Text and location entries:
>>>>

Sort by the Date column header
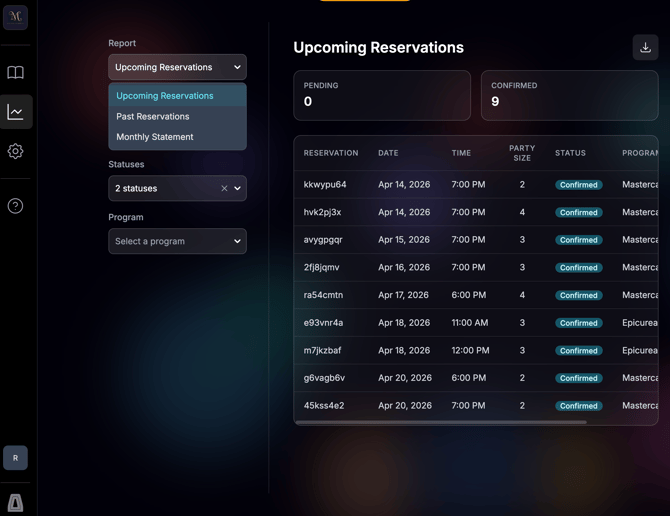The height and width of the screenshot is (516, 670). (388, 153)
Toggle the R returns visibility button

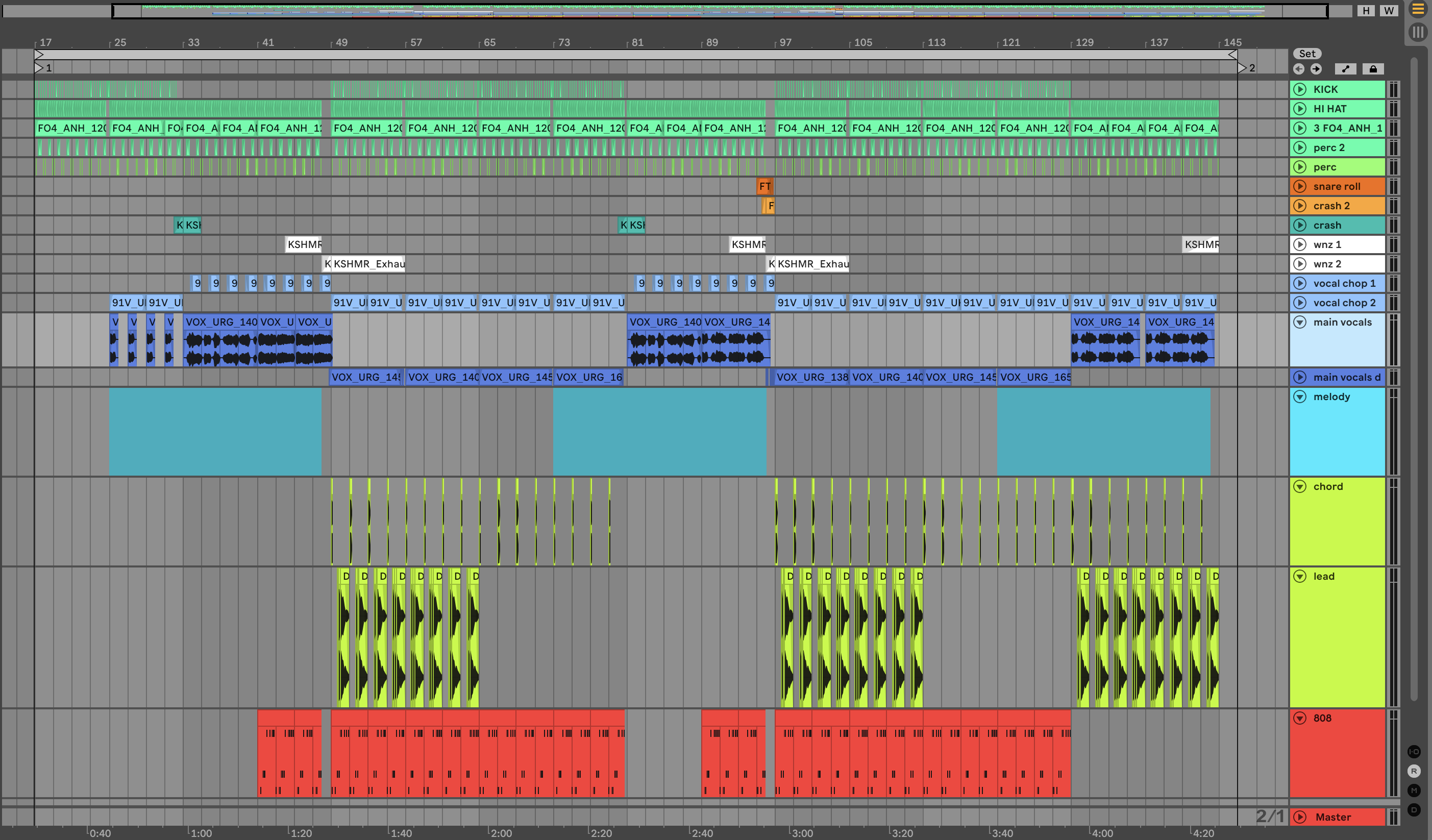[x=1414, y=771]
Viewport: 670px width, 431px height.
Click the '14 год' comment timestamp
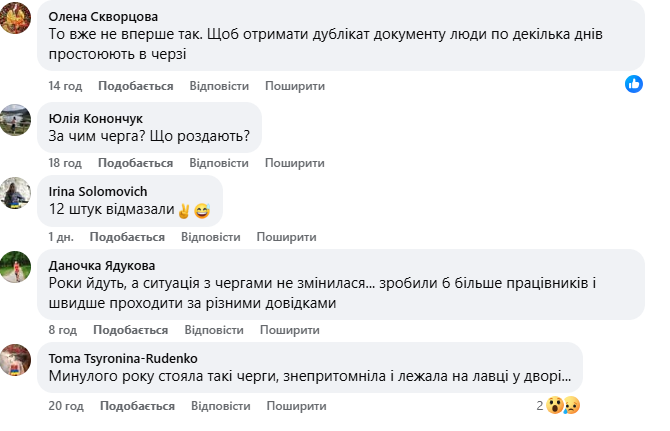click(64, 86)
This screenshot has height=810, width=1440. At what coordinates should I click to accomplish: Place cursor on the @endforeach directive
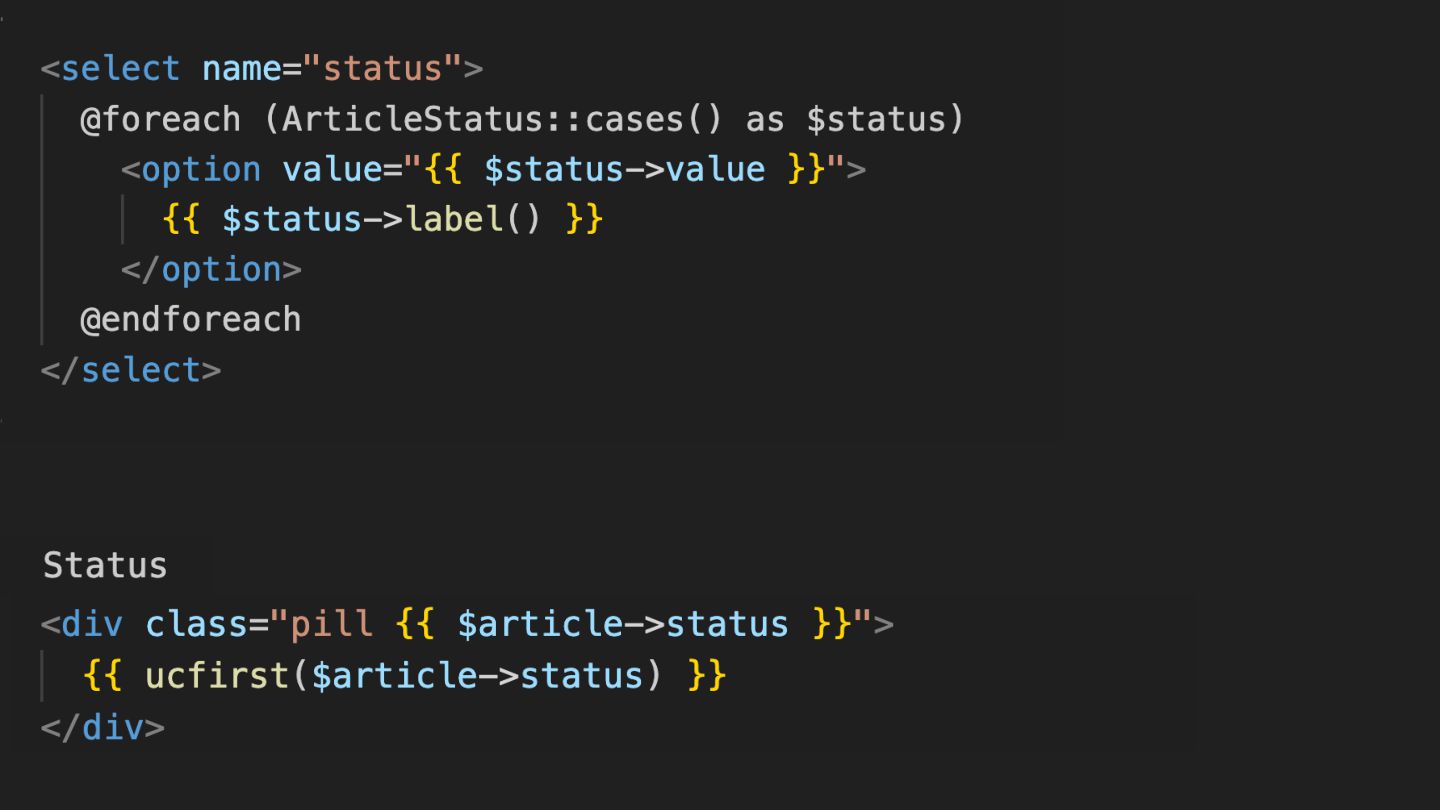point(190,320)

<<<<

▶ **DIRECTIONS**:
Copy the listing above word for word, leaving out the pictures.

▶ **REPLY**:
Sort by the Date column header
The height and width of the screenshot is (516, 670). (388, 153)
Toggle the R returns visibility button

[x=1414, y=771]
Viewport: 670px width, 431px height.
Click the '14 год' comment timestamp
click(64, 86)
This screenshot has height=810, width=1440. At what coordinates should I click to accomplish: Place cursor on the @endforeach directive
point(190,320)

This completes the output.